# Aim of the task
Would you please copy each line of the data in which the string "will" occurs?

# Available data
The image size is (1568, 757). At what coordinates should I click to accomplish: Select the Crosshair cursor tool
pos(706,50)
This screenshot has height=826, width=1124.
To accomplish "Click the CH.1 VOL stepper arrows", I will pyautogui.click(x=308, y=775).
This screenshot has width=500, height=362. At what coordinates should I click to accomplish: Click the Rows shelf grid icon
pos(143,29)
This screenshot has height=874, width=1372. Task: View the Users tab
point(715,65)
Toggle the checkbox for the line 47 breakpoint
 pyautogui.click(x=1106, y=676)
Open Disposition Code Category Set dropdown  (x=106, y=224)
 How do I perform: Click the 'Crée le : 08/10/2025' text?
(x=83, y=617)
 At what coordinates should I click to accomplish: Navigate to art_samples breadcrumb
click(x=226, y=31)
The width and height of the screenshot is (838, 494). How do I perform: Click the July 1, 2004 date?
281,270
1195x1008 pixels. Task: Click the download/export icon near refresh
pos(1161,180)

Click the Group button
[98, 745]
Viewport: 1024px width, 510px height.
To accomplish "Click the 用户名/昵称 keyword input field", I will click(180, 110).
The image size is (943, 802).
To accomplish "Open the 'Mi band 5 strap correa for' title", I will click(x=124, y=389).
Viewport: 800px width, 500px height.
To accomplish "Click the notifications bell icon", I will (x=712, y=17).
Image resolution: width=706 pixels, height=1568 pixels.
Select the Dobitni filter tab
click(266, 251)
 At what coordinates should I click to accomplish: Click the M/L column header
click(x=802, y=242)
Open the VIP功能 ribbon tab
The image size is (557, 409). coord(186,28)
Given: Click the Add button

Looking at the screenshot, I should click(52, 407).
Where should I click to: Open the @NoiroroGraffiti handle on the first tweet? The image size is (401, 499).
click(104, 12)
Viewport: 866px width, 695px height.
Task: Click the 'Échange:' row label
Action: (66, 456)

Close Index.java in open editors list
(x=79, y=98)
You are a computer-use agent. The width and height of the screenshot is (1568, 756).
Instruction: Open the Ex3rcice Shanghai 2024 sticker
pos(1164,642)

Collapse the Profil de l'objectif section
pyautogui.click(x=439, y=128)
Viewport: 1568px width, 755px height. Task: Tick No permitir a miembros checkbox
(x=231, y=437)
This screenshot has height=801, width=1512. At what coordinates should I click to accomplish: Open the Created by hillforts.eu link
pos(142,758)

# Worked solution
To accomplish "Click the CH.1 VOL stepper arrows", I will pyautogui.click(x=308, y=775).
To accomplish "Click the 用户名/昵称 keyword input field", I will click(180, 110).
To accomplish "Open the 'Mi band 5 strap correa for' title", I will click(x=124, y=389).
To accomplish "Click the notifications bell icon", I will (x=712, y=17).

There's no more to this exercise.